The most popular one, according to the authors, is the log-entropy function. So basically we have

\[a_{ij} = \log(f_{ij}+1) \cdot \sum_{j=1}^n \frac{p_{ij}\log_2 p_{ij}}{\log_2 n}\]

And the input matrix is accomplished. It is obvious that the type-by-document input matrix is sparse.

Step 2: Build the Vector Space

After creating the input matrix \(\textbf{A}\), it is then transformed into a type and document vector space by orthogonal decompositions (or orthogonal matrices) in order to exploit truncation of the vectors, and also preserve certain properties of the matrix, including the norms, or vector lengths and distances, of the row and column vectors that form the $m\times n$ type-by-document input matrix A. Specifically, orthogonal matrix decompositions preserve the 2-norm and the Frobenius norm of matrix \(\textbf{A}\).

To be clear, we want to decompose \(\textbf{A}\) into orthogonal matrices, because an orthogonal matrix is perfect for building a vector space:

  • Every column vector is orthonormal (orthogonal to each other and each with norm 1), pointing in totally different directions, forming 90-degree angles between each other.
  • The column vectors form an orthonormal basis for a vector space, so every vector in the vector space can be written as a linear combination of vectors \([q_1,q_2,…,q_n]\), they span the vector space and are linearly independent.

Here are some methods to do the decomposition:

  • QR factorization.
  • ULV low-rank orthogonal decomposition.
  • Semi-discrete decomposition (SDD).
  • Singular value decomposition (SVD). Here we focus on the SVD approach, as it is the most popular one in this context.

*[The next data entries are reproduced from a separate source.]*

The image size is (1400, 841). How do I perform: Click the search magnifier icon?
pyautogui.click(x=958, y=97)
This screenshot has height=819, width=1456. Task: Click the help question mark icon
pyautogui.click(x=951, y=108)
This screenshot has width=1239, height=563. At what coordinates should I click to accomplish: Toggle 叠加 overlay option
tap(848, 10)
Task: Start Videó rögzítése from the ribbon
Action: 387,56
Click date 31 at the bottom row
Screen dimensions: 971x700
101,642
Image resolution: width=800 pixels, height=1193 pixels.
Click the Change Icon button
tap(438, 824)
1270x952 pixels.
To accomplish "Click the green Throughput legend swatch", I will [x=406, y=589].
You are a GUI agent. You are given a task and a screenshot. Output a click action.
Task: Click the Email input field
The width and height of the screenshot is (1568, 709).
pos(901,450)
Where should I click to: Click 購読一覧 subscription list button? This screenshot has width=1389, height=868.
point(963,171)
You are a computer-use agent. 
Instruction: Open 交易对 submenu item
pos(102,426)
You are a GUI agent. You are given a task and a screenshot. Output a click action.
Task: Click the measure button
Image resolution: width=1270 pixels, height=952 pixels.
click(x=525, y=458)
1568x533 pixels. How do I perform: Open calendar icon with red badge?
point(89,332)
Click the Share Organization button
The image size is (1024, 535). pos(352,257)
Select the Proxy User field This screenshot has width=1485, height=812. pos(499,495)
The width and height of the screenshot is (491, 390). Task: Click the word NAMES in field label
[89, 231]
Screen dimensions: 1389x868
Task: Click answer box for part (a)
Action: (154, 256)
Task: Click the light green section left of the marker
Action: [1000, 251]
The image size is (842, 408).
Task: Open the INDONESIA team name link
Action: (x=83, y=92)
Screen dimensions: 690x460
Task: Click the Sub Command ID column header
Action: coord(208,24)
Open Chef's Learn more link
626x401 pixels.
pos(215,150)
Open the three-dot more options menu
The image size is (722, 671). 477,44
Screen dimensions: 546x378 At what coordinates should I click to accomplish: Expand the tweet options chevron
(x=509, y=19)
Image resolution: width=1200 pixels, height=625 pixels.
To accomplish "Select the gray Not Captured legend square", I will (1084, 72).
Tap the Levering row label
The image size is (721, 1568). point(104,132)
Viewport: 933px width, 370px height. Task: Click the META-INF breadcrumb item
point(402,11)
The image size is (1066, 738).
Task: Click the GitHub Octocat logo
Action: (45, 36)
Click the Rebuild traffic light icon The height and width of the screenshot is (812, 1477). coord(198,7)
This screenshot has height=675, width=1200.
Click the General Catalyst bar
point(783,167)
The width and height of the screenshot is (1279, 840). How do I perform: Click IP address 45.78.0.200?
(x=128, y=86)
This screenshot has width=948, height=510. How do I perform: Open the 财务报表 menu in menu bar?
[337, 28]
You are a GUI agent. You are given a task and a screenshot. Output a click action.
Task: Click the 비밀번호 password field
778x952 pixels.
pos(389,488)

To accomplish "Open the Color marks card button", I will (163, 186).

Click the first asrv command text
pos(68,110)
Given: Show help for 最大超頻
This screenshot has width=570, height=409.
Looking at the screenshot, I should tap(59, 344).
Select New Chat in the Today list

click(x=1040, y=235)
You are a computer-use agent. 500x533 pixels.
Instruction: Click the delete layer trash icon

Given the rank \(r\) of \(\textbf{A}\) (the number of vectors in the basis of the column space or the vector subspace spanned by the column vectors. Or you can just have the number of linearly independent rows or columns in the matrix), the SVD of \(\textbf{A}\) is given by \(A = U\Sigma V^T\) where

  • \(U\) is an orthogonal matrix. The first \(r\) columns contain \(r\) orthogonal eigenvectors associated with the nonzero \(r\) eigenvalues of \(AA^T\). The rows, or left singular vectors, are called type vectors.
  • \(V\) is also an orthogonal matrix. The first \(r\) columns contain \(r\) orthogonal eigenvectors associated with the nonzero \(r\) eigenvalues of \(A^T A\). The rows, or right singular vectors, are called document vectors.
  • \(\Sigma = diag(\sigma_1, \sigma_2, ..., \sigma_n)\) is a diagonal matrix. The first \(r\) diagonal entries are the nonnegative square roots of the \(r\) nonzero eigenvalues of \(AA^T\) and \(A^T A\). The nonzero diagonal elements are the singular values.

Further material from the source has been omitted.